NiFe-LDH-enhanced Ru single-atom catalysts anchored on MXenes for synergistic photothermal–nanocatalytic cancer therapy

Abstract

Single-atom catalysts (SACs) have emerged as revolutionary agents in cancer treatment owing to their optimized atomic efficiency and highly tunable catalytic properties. Nonetheless, their clinical application is hindered by restricted stability, ineffective substrate adsorption, and subpar catalytic rates under physiological conditions. This study presents the rational design of a hybrid Ru single-atom nanozyme, based on a NiFe-layered double hydroxide (LDH) and coupled with an MXene (RuSA/NiFe-LDH–MXene), facilitating synergistic photothermal and catalytic tumor therapy. The NiFe-LDH matrix enables strong coordination with Ru atoms, enhancing their electronic configuration and serving a dual function of electron enrichment and substrate activation, while MXene nanosheets offer high conductivity and photothermal conversion. Our system demonstrates increased peroxidase-like activity, effectively promoting the decomposition of H₂O₂ and the depletion of glutathione, thus intensifying oxidative stress in tumor microenvironments. Upon NIR irradiation, RuSA/NiFe-LDH–MXene attains a significant temperature increase (∼52.7 °C at 0.5 W cm⁻² for 5 minutes) and has a high photothermal conversion efficiency (∼46.8%).

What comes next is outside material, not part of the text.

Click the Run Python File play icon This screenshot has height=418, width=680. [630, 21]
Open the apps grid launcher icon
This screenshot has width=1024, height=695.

The nanozyme exhibits approximately a 2.8-fold increased catalytic velocity (V_max) for H₂O₂ breakdown and a roughly 1.6-fold enhanced production of hydroxyl radicals in comparison with RuSA@MXene. In vivo investigations revealed enhanced tumor ablation, with the RuSA/NiFe-LDH–MXene + NIR group attaining a tumor inhibition rate of 91.7% without systemic toxicity. This study emphasizes the essential function of LDH coordination in stabilizing Ru single atoms and adjusting their catalytic microenvironment, thereby creating a solid foundation for advanced nanocatalytic cancer treatments.